Pulitzer? Here I Come!

                As a learner in AP Language and Composition, I found this fairly amazing. This article shows a group of software developers that have created a machine that can predict whether or not a book will win a literary prize or will become popular. It turns out that popular language is the most preferred on the range of formality for writing.

                This makes complete sense because “fancy” or formal words tend to confuse people. I am a pretty avid reader, and so a personal example to draw on is when I choose a book. When I flip to a random page and see words that I do not understand, I put the book away and choose another one. Now, I could go the extra mile and look these words up which would extend my vocabulary, but my teenager side is telling me that it would be a horrible idea. It is in part why appreciation of poetry has nearly gone extinct in my generation, because we enjoy things handed to us on a silver platter. This directly relates to popular language and a book’s popularity. We usually want them to tell us exactly what they are thinking, and not have to interpret it.

                The further extent of this would be that these people could make bank off of this. If an author would have every work analyzed and follow the “rubric” the machine gives, it should produce a favorable response. The problem with it is that this can only work for so long, unless it continuously adapts to popular desire, because like anything, if you are exposed to it for a long time, it then becomes horrible and disgusting. At this point, I would like to give a shout out to all radio stations. Therefore, unless this machine can change to public opinion, it will probably become outdated in a couple of years.

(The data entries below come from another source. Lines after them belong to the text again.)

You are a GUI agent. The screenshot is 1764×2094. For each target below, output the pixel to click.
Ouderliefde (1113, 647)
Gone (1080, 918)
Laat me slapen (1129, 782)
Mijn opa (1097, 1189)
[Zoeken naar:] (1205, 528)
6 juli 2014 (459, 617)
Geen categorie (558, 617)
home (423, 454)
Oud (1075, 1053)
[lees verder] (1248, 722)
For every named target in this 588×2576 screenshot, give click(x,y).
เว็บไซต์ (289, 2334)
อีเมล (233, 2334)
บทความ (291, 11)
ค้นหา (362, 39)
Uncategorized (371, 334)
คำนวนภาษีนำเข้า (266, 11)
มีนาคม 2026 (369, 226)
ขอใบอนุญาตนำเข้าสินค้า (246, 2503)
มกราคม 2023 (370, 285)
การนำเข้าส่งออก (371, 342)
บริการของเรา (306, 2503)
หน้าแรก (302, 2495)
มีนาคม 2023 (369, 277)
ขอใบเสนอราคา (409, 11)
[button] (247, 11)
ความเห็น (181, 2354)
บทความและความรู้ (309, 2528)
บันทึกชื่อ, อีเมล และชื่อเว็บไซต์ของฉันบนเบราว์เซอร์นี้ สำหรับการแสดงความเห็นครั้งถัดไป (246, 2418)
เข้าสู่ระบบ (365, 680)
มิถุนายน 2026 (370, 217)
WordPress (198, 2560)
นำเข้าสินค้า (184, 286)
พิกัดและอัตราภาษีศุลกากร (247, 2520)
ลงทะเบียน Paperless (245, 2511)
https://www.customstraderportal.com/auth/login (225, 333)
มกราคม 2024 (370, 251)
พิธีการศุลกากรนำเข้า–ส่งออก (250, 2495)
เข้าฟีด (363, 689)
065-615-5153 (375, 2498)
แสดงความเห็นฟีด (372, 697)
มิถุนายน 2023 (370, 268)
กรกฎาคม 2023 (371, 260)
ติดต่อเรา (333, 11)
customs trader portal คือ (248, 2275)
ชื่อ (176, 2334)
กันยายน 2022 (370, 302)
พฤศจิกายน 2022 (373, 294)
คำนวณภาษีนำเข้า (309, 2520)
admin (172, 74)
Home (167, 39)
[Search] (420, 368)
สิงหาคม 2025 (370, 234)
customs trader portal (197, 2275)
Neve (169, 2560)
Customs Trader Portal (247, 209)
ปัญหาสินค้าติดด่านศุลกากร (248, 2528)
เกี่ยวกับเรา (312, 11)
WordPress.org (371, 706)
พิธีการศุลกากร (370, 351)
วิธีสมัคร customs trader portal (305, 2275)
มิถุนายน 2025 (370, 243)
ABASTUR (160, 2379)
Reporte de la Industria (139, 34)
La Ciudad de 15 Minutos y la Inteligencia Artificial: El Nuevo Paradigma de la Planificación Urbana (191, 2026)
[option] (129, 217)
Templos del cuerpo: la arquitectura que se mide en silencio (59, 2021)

                As much as it hurts me to say, books also may become outdated in favor of movies as they become even more popular, especially when many can instantly obtain them from Netflix. Many of my classmates have forsaken books in exchange for television, movies, and especially video games. Nobody has ever heard of a book reading addiction nor would they think it as of a negative addiction if someone had one. All in all though, this in the end is only a machine, and although it can give close results, it cannot fully replace a human. When that does happen, humans would probably stop having a purpose.